Instructions to follow:
Search the material below for the string "card" and copy each line where it appears.

=-=-=-=-=

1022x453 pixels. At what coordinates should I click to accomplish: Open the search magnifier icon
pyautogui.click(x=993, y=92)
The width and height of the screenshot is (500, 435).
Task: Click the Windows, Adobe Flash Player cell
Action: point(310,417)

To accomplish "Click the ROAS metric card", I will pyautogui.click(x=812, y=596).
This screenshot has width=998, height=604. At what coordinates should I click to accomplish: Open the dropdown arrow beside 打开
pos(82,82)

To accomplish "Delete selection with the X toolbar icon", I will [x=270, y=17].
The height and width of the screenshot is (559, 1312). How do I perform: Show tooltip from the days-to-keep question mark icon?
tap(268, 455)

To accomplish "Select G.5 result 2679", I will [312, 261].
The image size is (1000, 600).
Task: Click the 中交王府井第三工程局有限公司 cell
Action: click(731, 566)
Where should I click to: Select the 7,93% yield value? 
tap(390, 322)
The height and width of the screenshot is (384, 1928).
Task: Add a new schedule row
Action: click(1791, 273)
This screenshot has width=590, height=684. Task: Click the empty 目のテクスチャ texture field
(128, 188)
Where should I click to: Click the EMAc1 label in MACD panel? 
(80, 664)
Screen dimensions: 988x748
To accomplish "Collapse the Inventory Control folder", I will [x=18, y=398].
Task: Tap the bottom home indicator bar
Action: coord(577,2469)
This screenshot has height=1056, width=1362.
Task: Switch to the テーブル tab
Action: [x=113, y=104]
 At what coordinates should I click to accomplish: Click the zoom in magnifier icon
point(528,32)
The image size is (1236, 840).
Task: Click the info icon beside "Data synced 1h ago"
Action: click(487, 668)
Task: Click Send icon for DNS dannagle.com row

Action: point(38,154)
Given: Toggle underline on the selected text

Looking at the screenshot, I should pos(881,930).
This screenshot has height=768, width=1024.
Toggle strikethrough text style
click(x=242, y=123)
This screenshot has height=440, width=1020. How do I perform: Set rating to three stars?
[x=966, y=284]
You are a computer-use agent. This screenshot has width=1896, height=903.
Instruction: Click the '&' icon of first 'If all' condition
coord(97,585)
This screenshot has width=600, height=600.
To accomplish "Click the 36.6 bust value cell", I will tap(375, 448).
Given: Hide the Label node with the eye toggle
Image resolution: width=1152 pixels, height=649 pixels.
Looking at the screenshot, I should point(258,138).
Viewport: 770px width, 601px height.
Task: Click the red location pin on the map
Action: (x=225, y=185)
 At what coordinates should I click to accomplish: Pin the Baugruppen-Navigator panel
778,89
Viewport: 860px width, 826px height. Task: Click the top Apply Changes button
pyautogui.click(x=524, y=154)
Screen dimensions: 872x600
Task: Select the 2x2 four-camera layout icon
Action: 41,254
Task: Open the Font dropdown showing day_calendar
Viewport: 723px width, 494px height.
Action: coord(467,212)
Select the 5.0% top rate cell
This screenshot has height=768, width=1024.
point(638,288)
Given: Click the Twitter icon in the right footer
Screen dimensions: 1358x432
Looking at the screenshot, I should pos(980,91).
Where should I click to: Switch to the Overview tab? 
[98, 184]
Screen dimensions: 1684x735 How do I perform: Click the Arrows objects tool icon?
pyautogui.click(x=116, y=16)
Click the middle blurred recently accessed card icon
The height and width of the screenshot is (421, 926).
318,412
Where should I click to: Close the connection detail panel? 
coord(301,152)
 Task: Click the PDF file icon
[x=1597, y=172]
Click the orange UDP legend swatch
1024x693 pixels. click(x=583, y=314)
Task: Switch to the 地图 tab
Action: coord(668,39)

=-=-=-=-=

Task result:
To accomplish "Click the ROAS metric card", I will pyautogui.click(x=812, y=596).
Click the middle blurred recently accessed card icon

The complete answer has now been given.